*Work required*. When you reach the line that contains "Given: Toggle Vis kun objekter med feil" below, transcribe it and each line after it word for word to the end of the records, omitting pictures.

** Opening Data provided block **

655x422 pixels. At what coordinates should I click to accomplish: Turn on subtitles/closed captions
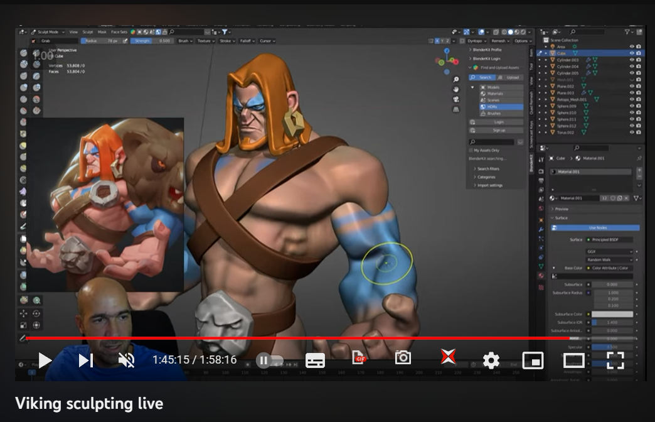(315, 360)
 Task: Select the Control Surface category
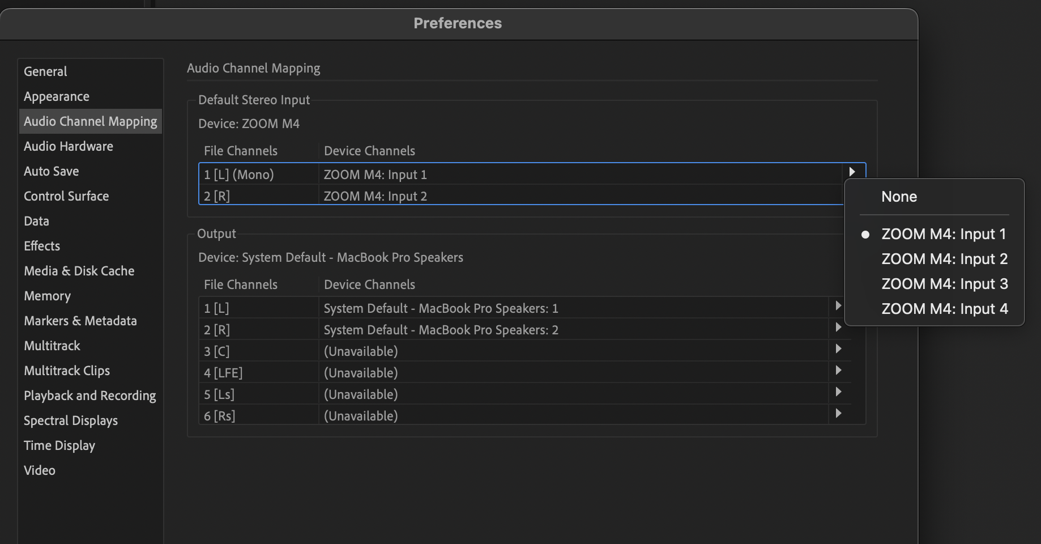66,196
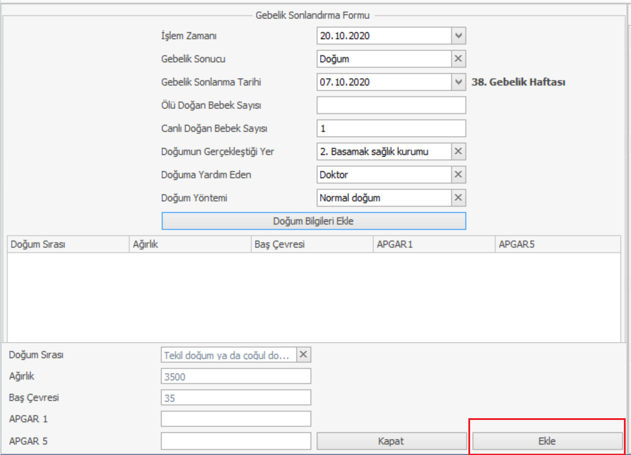Click the Baş Çevresi column header
The width and height of the screenshot is (631, 455).
point(311,244)
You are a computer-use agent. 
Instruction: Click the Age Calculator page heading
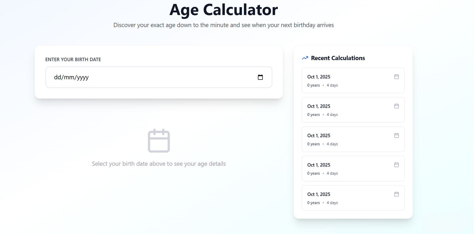point(223,10)
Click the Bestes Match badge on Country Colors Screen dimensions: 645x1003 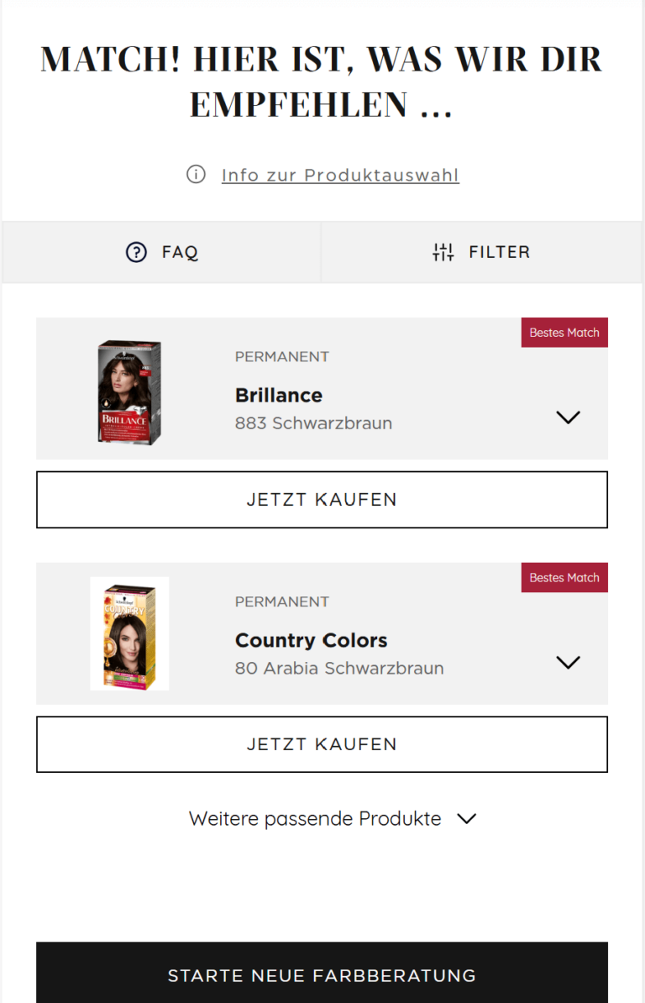tap(564, 577)
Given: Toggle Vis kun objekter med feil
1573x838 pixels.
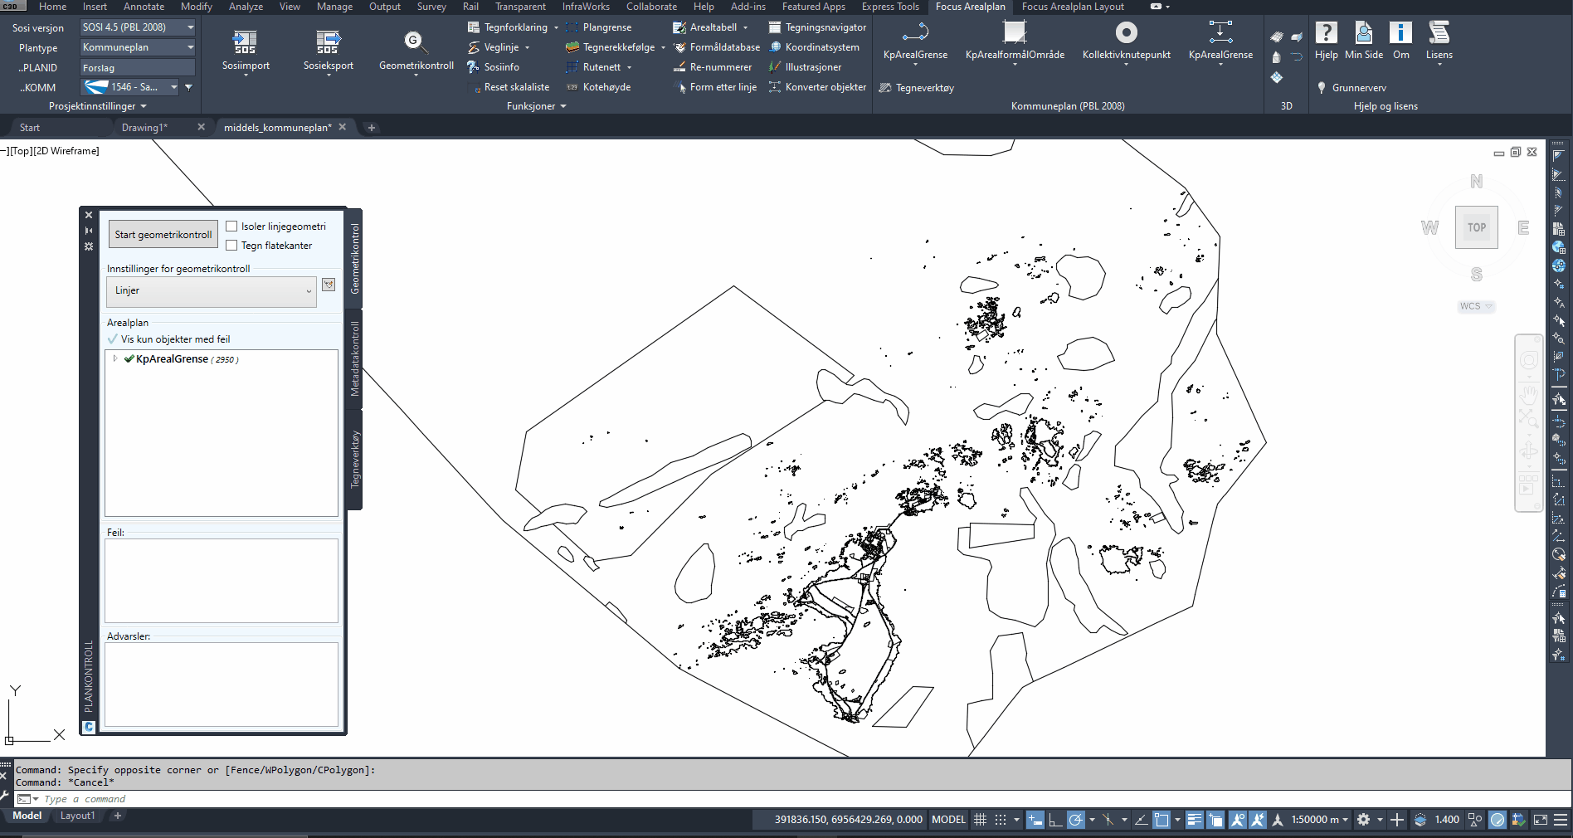Looking at the screenshot, I should tap(113, 339).
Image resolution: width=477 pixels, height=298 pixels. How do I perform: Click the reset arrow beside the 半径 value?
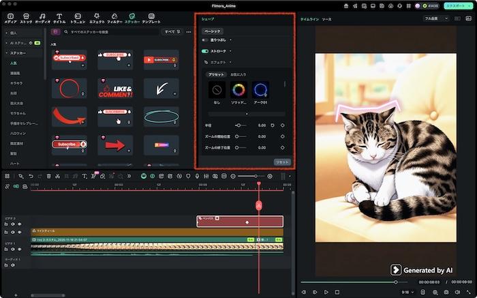273,125

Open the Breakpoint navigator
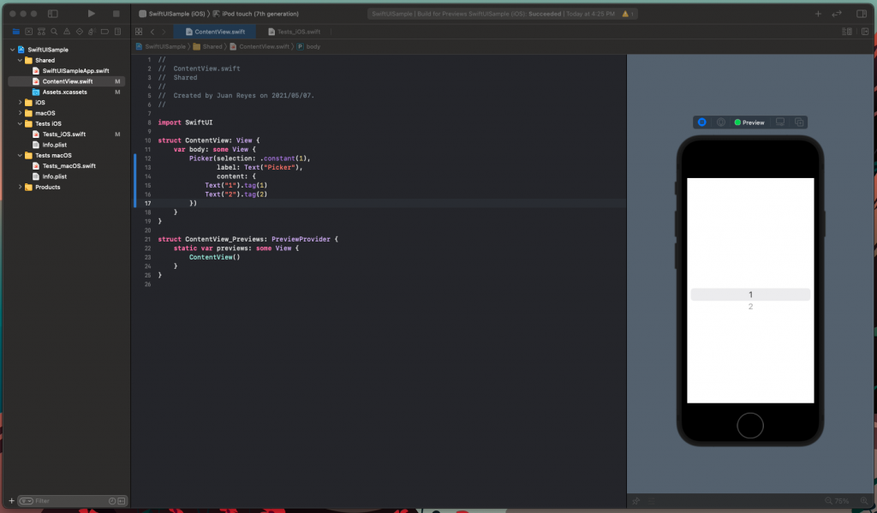pos(105,31)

** Closing Data provided block **

*Exercise answer*.
Given: Toggle Vis kun objekter med feil
1573x838 pixels.
Looking at the screenshot, I should tap(113, 339).
Image resolution: width=477 pixels, height=298 pixels. How do I perform: Click the reset arrow beside the 半径 value?
273,125

Open the Breakpoint navigator
pos(105,31)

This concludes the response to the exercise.